● **Problem details**:
Put every line of the listing below into a JSON list of strings, with one string for each line and blank lines omitted.
BEGIN Records for this exercise
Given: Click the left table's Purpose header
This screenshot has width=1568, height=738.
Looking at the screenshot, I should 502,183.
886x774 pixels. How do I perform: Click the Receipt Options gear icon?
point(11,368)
END Records for this exercise
● **Written answer**:
[
  "Given: Click the left table's Purpose header",
  "This screenshot has width=1568, height=738.",
  "Looking at the screenshot, I should 502,183.",
  "886x774 pixels. How do I perform: Click the Receipt Options gear icon?",
  "point(11,368)"
]